The Canadian government website detailed that the Quebec meeting identified as important areas of trilateral cooperation” the following:
* Engagement with the countries of Central America, with a view to creating a North America-Central America dialogue to strengthen regional cooperation and efforts against trans-national criminal organizations;
* Trilateral cooperation on natural disaster reduction, prevention/mitigation, preparedness and response in the Americas;
* A commitment to Haiti, specifically, that it remains a mutual priority and the subject of continued monitoring, including on the political transition and related democratic process.
Also mentioned on the website of the Canadian government was “the importance of an integrated North American approach to climate change, clean energy, and environmental issues writ large,” as well as trilateral cooperation cybersecurity, Internet freedom and privacy.
Finally, the Canadian government noted that trilateral public health and safety officials had worked to revise the North American Plan for Avian and Pandemic Influenza, although changes to the agreement were not specified.
WND previously reported that the United States, under SPP, had agreed with Mexico and Canada to a “North American Plan for Avian Flu and Pandemic Influenza” that establishes U.N. law along with regulations by the World Trade Organization and World Health Organization as supreme over U.S. law during a pandemic.

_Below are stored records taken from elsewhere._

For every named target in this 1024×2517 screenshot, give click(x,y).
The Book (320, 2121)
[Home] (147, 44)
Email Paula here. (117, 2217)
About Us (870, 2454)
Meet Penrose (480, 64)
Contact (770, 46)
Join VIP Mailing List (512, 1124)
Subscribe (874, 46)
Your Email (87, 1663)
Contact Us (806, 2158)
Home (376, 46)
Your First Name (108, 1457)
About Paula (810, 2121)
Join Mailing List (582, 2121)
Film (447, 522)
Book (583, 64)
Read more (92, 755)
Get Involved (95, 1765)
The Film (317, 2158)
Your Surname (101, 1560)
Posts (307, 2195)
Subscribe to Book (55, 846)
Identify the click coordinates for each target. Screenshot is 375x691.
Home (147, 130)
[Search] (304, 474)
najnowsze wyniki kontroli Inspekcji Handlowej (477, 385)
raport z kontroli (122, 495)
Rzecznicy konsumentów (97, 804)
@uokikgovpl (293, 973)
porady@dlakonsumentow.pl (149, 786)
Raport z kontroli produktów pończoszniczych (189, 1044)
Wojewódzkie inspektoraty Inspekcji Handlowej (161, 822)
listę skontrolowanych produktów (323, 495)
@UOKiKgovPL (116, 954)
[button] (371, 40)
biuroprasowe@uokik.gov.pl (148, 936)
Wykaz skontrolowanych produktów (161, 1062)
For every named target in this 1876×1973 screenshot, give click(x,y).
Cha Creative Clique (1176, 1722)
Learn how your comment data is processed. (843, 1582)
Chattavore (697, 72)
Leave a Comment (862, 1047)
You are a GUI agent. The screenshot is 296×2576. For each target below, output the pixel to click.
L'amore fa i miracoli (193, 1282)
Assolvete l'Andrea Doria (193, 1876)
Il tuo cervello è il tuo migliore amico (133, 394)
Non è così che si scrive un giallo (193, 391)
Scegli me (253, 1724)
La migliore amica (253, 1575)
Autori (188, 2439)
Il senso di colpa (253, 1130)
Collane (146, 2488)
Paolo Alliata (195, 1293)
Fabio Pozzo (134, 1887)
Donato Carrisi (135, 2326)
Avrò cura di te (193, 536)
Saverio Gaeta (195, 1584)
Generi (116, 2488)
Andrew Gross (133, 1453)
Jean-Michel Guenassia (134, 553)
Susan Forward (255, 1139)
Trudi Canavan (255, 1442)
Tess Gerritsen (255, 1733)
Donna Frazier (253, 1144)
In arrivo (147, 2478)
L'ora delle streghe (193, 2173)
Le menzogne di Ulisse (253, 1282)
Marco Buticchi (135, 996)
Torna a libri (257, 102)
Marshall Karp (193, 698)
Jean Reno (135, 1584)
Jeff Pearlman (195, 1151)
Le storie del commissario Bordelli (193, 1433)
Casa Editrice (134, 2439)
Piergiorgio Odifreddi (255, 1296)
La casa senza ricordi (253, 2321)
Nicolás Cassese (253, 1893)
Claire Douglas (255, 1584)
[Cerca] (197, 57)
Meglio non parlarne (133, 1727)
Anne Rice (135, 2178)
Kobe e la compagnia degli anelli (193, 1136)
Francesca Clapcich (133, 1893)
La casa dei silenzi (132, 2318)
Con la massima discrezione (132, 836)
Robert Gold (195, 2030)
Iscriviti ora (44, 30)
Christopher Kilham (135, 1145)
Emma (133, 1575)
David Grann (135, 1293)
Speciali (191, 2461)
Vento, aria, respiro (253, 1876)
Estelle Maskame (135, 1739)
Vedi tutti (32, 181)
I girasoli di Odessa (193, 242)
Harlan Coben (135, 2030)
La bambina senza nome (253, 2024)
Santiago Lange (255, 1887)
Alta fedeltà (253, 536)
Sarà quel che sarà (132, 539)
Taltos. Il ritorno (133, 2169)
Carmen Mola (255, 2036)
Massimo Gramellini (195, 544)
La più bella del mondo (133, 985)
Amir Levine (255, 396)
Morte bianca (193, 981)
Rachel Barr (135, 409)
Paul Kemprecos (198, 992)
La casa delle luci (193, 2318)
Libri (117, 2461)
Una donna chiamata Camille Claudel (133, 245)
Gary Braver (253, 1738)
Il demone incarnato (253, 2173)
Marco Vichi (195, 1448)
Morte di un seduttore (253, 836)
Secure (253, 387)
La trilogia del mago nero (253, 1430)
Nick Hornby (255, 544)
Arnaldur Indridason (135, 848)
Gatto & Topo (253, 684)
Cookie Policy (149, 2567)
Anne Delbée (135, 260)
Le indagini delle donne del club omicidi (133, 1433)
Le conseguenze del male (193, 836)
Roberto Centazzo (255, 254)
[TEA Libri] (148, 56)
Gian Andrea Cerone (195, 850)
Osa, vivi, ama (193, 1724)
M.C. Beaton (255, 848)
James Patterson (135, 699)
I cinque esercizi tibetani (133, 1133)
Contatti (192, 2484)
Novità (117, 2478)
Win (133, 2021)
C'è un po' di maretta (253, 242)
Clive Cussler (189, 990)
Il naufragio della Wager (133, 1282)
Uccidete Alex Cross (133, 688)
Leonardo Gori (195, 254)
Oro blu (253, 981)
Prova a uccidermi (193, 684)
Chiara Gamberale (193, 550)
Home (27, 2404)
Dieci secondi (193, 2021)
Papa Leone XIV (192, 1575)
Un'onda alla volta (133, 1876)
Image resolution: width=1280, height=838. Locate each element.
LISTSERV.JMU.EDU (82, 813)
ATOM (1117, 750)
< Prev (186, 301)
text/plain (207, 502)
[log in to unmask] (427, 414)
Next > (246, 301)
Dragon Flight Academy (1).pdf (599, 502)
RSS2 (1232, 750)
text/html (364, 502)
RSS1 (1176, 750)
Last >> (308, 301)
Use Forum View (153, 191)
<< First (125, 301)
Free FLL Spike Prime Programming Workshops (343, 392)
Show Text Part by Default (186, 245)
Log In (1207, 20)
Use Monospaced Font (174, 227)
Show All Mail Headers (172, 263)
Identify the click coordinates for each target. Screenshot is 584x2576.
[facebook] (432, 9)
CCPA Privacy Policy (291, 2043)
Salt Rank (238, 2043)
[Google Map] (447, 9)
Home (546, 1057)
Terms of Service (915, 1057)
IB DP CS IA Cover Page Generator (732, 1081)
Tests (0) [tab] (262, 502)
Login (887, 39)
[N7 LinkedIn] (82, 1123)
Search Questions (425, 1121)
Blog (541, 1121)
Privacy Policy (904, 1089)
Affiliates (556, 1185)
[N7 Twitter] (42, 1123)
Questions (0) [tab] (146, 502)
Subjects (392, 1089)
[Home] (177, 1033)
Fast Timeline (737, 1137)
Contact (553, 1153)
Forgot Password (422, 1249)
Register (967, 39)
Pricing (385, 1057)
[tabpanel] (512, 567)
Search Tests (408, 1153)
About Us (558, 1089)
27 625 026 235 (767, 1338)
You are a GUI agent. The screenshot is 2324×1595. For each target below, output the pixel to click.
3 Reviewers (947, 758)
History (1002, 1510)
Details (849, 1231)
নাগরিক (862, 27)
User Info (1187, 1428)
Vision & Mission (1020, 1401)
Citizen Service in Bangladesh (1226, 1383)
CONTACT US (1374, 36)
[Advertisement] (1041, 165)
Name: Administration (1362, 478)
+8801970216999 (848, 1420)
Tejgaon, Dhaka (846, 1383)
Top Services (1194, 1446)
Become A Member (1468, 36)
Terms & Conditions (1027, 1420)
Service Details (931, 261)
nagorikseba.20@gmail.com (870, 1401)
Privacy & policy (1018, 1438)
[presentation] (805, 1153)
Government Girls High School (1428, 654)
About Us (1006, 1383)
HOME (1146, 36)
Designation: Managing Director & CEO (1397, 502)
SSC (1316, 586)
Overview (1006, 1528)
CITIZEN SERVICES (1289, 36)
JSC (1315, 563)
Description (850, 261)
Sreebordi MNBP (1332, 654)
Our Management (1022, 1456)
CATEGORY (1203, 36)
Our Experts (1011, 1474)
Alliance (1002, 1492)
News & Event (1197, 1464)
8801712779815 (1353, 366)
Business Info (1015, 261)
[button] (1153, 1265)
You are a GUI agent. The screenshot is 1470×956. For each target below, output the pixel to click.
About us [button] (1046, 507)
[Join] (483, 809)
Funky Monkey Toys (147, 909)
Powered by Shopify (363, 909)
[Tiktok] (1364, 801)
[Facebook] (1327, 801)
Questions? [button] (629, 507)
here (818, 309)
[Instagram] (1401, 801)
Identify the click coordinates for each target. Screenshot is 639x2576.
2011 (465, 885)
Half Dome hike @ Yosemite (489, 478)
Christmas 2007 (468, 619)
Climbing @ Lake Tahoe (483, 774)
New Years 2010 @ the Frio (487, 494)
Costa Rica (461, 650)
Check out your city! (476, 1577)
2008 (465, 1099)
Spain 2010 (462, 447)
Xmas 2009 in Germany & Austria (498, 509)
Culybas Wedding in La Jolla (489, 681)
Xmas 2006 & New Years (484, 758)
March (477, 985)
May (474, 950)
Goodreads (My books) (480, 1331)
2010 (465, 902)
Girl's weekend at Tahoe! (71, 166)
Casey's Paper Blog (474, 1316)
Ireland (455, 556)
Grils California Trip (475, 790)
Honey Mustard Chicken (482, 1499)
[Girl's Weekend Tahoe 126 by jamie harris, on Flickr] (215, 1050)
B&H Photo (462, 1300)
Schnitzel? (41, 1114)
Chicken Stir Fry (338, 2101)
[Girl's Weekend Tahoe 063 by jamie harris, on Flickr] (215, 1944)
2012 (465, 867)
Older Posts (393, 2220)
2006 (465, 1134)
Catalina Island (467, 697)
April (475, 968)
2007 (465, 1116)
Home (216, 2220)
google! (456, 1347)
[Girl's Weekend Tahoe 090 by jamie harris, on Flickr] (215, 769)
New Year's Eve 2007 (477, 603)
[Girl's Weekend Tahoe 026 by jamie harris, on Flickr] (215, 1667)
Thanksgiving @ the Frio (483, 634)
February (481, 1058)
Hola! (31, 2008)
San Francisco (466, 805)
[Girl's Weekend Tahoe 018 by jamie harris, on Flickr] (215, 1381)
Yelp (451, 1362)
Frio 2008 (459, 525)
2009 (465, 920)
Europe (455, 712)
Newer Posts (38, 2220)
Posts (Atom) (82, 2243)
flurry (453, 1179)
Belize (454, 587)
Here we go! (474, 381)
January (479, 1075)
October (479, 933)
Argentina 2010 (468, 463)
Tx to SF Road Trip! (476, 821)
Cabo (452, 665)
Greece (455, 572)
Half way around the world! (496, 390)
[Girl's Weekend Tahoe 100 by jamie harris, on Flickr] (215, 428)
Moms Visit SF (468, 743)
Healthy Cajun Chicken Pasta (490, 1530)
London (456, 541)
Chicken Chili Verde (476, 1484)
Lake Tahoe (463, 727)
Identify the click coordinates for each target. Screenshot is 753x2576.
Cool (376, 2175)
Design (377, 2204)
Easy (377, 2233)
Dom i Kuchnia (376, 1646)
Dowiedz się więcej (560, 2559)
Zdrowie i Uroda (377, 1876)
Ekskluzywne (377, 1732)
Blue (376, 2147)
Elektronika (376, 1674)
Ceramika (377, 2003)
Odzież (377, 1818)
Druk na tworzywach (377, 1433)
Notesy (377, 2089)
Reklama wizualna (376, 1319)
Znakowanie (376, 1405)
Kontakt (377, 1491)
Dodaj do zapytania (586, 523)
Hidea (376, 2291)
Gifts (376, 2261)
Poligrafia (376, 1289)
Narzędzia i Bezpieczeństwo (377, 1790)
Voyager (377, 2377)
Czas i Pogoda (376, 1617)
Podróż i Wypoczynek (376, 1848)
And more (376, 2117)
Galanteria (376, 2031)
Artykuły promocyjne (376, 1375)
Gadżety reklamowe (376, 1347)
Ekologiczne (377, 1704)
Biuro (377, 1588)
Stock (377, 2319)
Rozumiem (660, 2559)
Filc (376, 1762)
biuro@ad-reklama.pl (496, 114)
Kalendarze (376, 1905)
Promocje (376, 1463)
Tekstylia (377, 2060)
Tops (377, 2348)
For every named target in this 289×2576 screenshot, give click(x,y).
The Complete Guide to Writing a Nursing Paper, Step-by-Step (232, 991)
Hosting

The agreement sets the stage for militarizing the management of continental health emergencies.
Published on the U.S. Department of State website, the comments of Mexican Foreign Secretary Patricia Espinosa made clear the Quebec North American Foreign Ministers meeting covered a wide range of policy areas, including “a relevant agenda with regard to the environment, energy, and in creating a common basis to fight climate change among our countries.”
Espinosa also stressed “the importance of strengthening North America’s competitiveness to consolidate our economic recovery,” echoing the competitiveness theme of the “Prosperity Agenda” under SPP.
According to the State Department website, Clinton stated, “I want to say first and foremost that the partnership between Canada, Mexico, and the United States is of critical importance.”
Clinton said the U.S., Canada and Mexico work together every day, “whether it is to drive economic progress, or strengthen our security, or address urgent problems such as climate change or violent extremism in places like Afghanistan, or narco-traffickers or pandemic disease,” producing a profound impact on every level, “locally, regionally and globally.”
Building on the theme of “North American citizens,” Clinton stressed, “No partnership means more to the United States and to the hundreds of millions of North American citizens whose lives and futures are increasingly intertwined.”
In a report on the Quebec meeting, the Boston Globe made clear that diplomats in attendance were not authorized to speak publicly about the talks.
The trilateral communiqués coming from the North American Foreign Ministers suggested there would be another North American Leaders Summit in 2011, although no specific location or date appeared to have been set for the meeting.